There's changes around the corner this year for families claiming Universal Credit, as the Department of Work and Pensions (DWP) starts to phase in the steps announced in Chancellor Jeremy Hunt's 'back to work' budget in March.
Tax Credit claimants will also soon be joining nearly six million people who claim Universal Credit, as the Government presses ahead with migrating those on so-called legacy benefits.
According to the latest figures, more than 289,000 people in the North East claim Universal Credit, with about one in four claiming the benefit to top up their wages. All benefits have seen a 10.1% rise this month, but there are changes due to be implemented this year which could affect your payments.
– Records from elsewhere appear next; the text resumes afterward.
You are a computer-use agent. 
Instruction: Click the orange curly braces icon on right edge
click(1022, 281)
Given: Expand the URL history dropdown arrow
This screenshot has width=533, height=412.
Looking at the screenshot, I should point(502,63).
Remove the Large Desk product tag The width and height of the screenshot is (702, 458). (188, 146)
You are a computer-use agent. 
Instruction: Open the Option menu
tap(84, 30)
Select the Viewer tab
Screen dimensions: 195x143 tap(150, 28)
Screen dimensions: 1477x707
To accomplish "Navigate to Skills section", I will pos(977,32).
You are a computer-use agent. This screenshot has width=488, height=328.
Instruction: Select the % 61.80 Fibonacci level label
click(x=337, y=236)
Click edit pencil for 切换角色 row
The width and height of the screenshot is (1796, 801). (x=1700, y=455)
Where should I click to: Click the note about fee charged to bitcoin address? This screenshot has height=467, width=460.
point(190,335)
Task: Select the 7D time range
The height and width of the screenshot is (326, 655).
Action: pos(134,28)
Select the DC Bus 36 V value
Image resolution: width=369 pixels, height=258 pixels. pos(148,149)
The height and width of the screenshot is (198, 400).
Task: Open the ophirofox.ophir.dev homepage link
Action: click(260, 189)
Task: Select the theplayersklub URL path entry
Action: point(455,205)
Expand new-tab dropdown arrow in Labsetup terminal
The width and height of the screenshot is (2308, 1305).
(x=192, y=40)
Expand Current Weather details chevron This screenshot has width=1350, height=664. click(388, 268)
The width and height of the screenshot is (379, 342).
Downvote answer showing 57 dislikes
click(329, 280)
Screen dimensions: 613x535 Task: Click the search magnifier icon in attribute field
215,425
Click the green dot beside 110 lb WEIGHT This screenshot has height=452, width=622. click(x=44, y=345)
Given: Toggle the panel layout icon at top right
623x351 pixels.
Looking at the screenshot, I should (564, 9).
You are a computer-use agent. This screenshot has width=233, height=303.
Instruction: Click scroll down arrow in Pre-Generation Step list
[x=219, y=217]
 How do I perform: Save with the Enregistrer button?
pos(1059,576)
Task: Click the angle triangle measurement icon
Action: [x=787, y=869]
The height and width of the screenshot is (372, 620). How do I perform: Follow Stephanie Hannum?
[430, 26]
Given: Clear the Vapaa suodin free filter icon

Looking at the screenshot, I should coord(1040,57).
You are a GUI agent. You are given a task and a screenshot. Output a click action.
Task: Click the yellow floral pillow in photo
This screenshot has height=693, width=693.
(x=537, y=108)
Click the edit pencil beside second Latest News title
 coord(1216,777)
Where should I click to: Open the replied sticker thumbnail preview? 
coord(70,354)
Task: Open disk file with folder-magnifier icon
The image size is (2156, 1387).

Read more: Month-by-month guide to when you can expect all of this year's cost of living payments
Here's what's in store so far:
Managed migration
The DWP has announced that families who claim Tax Credits will start to be moved over to Universal Credit, starting this month. Two million people currently claim old-style benefits like income support, but the people claiming Working and/or Child Tax Credit will be first to receive the so-called Migration Notices, as the DWP resumes its plans after a pause to cope with the pandemic. The Department has warned that that those who fail to act risk losing their current benefit entitlements.
The migration to Universal Credit follows a 'discovery phase' when certain areas were chosen to pilot the benefits switch. Claimants living in Northumberland were among the first to be moved from legacy benefits to Universal Credit, with some people living in the county who are paid Income-Related Employment and Support Allowance, Income-Based Jobseeker’s Allowance, Working Tax Credit, Child Tax Credit, Income Support and Housing Benefit being required to move to Universal Credit to retain their financial support.
Support for mortgage interest
The Government has extended the Support for Mortgage Interest (SMI) loan scheme to a further 200,000 people on Universal Credit. The SMI gives people on Universal Credit a low-interest loan to goes towards mortgage payments or loans taken out to help repair any damage to the home.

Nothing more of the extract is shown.